Part of Advances in Neural Information Processing Systems 31 (NeurIPS 2018)
Huishuai Zhang, Wei Chen, Tie-Yan Liu
Back-propagation (BP) is the foundation for successfully training deep neural networks. However, BP sometimes has difficulties in propagating a learning signal deep enough effectively, e.g., the vanishing gradient phenomenon. Meanwhile, BP often works well when combining with ``designing tricks'' like orthogonal initialization, batch normalization and skip connection. There is no clear understanding on what is essential to the efficiency of BP. In this paper, we take one step towards clarifying this problem. We view BP as a solution of back-matching propagation which minimizes a sequence of back-matching losses each corresponding to one block of the network.
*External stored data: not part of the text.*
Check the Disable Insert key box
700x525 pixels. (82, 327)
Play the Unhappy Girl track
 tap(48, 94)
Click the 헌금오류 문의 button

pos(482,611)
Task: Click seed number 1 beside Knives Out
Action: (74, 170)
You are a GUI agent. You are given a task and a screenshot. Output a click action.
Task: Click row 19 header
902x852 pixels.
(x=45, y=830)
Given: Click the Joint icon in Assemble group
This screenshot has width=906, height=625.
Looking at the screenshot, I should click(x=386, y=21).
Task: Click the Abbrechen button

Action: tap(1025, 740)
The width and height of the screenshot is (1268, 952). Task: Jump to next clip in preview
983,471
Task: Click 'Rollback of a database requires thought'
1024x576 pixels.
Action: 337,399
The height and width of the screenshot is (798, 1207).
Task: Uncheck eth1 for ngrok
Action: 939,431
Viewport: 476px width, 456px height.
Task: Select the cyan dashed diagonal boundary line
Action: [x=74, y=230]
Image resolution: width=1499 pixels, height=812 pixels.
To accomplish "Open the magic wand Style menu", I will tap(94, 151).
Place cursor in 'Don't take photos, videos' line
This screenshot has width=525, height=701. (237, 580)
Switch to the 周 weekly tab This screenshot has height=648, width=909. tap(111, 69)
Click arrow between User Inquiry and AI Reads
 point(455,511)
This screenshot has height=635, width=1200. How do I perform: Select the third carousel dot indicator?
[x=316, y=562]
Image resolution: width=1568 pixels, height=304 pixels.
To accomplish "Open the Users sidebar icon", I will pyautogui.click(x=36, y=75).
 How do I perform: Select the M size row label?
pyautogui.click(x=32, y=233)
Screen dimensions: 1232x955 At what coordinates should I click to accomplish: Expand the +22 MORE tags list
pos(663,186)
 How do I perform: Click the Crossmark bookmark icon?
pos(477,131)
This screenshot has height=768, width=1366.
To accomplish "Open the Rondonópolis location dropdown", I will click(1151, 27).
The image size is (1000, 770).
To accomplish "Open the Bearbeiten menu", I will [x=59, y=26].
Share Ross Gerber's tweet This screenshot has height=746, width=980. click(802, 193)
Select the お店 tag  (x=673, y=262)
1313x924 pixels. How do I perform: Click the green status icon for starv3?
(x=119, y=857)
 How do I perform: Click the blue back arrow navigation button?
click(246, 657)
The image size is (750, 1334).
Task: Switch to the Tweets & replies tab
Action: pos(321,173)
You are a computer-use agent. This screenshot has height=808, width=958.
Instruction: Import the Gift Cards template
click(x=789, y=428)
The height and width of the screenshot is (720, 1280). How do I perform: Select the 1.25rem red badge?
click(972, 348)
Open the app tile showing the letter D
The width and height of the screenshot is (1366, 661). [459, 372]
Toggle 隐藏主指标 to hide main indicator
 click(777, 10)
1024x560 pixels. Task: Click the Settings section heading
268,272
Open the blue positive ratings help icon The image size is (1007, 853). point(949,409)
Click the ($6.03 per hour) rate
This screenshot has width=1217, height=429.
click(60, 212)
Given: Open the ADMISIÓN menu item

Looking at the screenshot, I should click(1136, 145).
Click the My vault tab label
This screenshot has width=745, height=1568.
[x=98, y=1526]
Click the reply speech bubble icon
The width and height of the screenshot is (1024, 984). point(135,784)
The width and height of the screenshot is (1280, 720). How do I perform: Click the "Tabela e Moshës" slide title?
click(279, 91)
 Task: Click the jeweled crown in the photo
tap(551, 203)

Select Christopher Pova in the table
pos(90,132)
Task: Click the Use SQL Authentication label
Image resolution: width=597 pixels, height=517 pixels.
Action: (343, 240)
We study the Hessian of the local back-matching loss (local Hessian) and connect it to the efficiency of BP. It turns out that those designing tricks facilitate BP by improving the spectrum of local Hessian. In addition, we can utilize the local Hessian to balance the training pace of each block and design new training algorithms. Based on a scalar approximation of local Hessian, we propose a scale-amended SGD algorithm. We apply it to train neural networks with batch normalization, and achieve favorable results over vanilla SGD. This corroborates the importance of local Hessian from another side.